I am in a writing mood right now, plus I don't have to go to work today.
Maxine Hong Kingston's "The Fifth Book of Peace" - Half fiction, half memoir, this is about Kingston's struggle to find a way out of war and to bring peace to everyone. The book is divided into four sections - Fire, Water, Paper, Earth. Fire is about the Oakland hills fire that destroyed her home right after her father's funeral. Water is a fictionalized account of her time in Hawaii using a character from one of her previous books, Wittman Ah Sing, during the Vietnam war. Wittman is a war resister who evades the draft by flying to Hawaii with his white wife and their mixed-race son, where they meet all sorts of people and encounter the idea of "Sanctuary". I forget where Paper and Earth split off, but these chapters are about the years after the Oakland fire, where Kingston gathers a group of war veterans, mostly from Vietnam, but from Korea and WWII, too to start a writing workshop, so they can write their way out of their pain. I admit, I disliked the Water chapter the most for somewhat irrational reasons. The entire book is well-written; it's just that I prefer reading about Kingston's actual experiences as opposed to her fiction, which seems to me to be thinly veiled autobiography anyway. She mentions that she started the writing workshop for veterans as partly as a way to help her brothers cope with the trauma of war, but they don't come. (It makes me wonder how her brothers felt, fighting in the Vietnam war.) This book was published in 2004, but the workshop had been going on since the original Iraq war. Overall the book is good, but you have to have patience with the way the narrative jumps all over the place, and also when Kingston seems to drop in weird non-sequiturs and then never addresses them again. The workshop's writing has turned into the new book Veterans of War, Veterans of Peace
. Excerpts can be read at Bill Moyers Journal website
I still think from what I've read so far of her writing, that Woman Warrior was her best work. Interestingly, in this book she clarifies what actually happened with her parents when they immigrated here. She felt safe finally telling their stories for real now that they were dead and can't be deported.
Top Chef 4 Star All Stars: Top Chef is one of those Project Runway spin-offs that was actually successful. This episode was a one-off before the start of Season 3, and pitted Season 1 against Season 2. It was so funny that the arrogant pricks from each season ended up being the team captains and basically went head-to-head against each other. I do have to say, I liked Stephen a lot more this time around.

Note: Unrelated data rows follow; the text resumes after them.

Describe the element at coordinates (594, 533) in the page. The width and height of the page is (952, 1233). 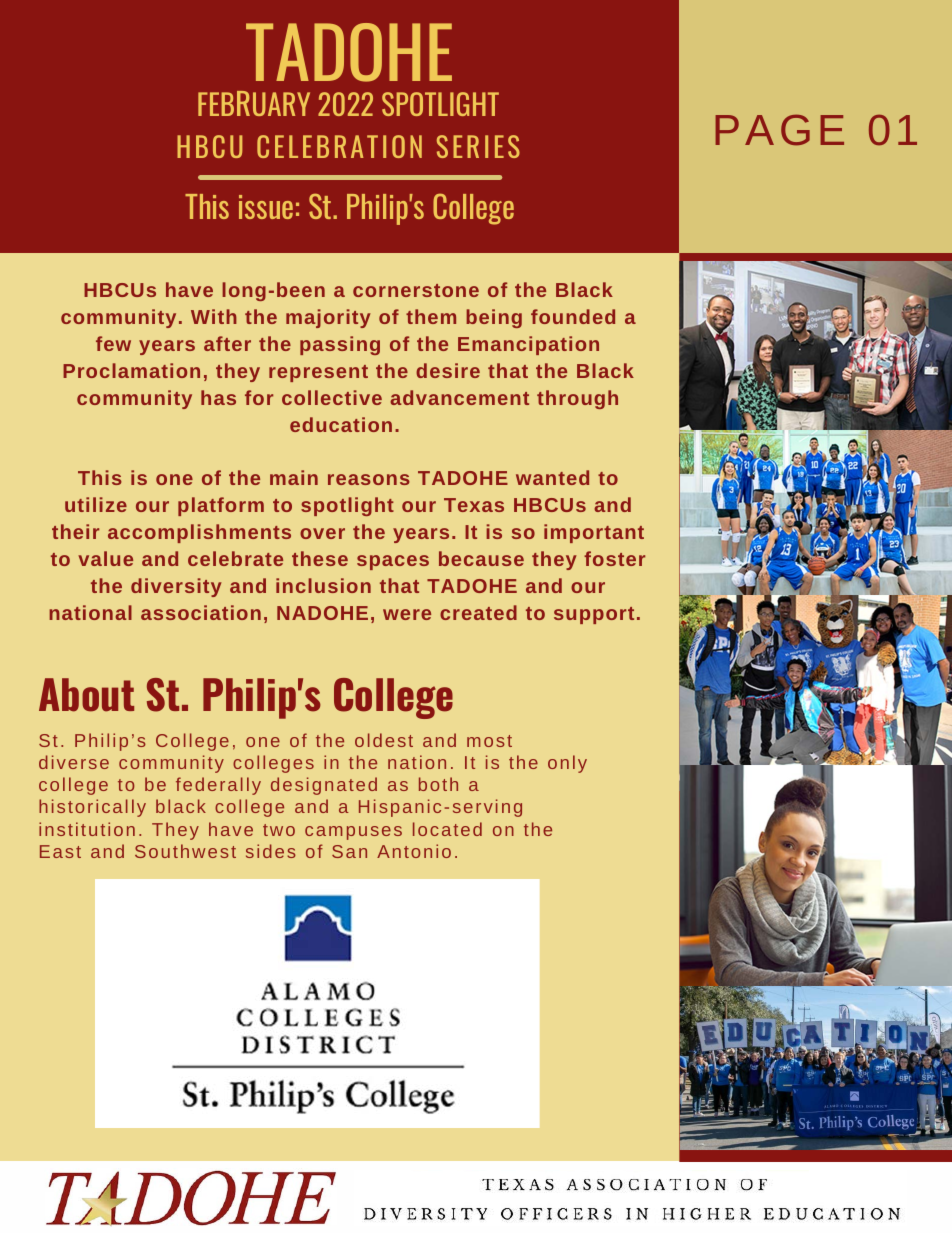
I see `important` at that location.
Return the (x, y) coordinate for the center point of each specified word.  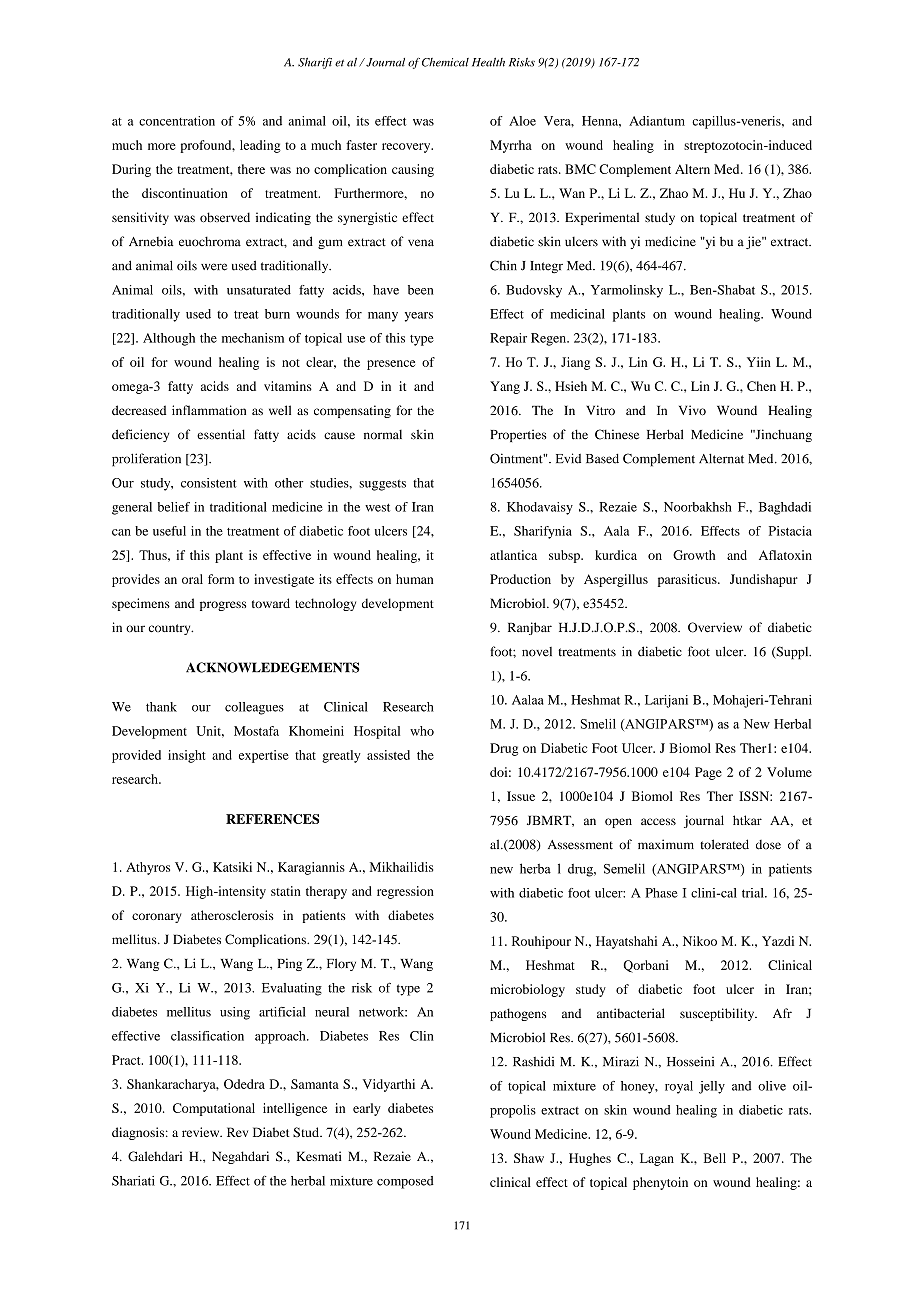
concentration (177, 121)
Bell (715, 1158)
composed (405, 1182)
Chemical (445, 62)
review (202, 1132)
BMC (580, 169)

Bury My Heart at Wounded Knee: There's been some discussion online-the powers-that-be at HBO decided to center the story on a part-white Sioux doctor who marries a white woman, neither of whom actually appear in the work this was based on because "Everyone felt very strongly that we needed a white character or a part-white, part-Indian character to carry a contemporary white audience through this project," Daniel Giat, the writer who adapted the book for HBO Films, told a group of television writers earlier this year.
I didn't really read all this stuff going in, but dude, this guy thinks only white people watch HBO? And that white people care only about watching other white people? Talk about low expectations.
I should preface this by saying that I know literally nothing about the Sioux or most Native Americans and their stories. Anyway, although I liked the actor who played Charles Eastman, because he reminded me of a young Chow-Yun-Fat, I thought his story fell kind of flat. There was decent acting in those scenes, but if his entire purpose was to connect the viewer with the rest of the Sioux who were forced from their land, it didn't really work. The story overall was very affecting, and really depressing. I didn't think the film itself, as a stand-alone product was that bad, and it made me want to find out more about the Sioux. Obviously, though, I know nothing about what actually happened or I would be more pissed off, probably. I would argue, though that we didn't get to see enough of the Sioux, and saw too much of the American government. Pam Noles' post about Bury My Heart.Statement by Hanay Geiogamah, Professor of Theater, UCLA School of Theater, Film and Television, Director, UCLA American Indian Studies Center
- he had some serious issues with it.Bury My Heart at Wounded Knee, the book.
John Tucker Must Die - Teen movie fluff. It was enjoyable and not deep at all, even though we are informed that the main character likes Elvis Costello and Dave Eggers. Introduced me to the stereotype of "vegan is code for slut". When did that happen?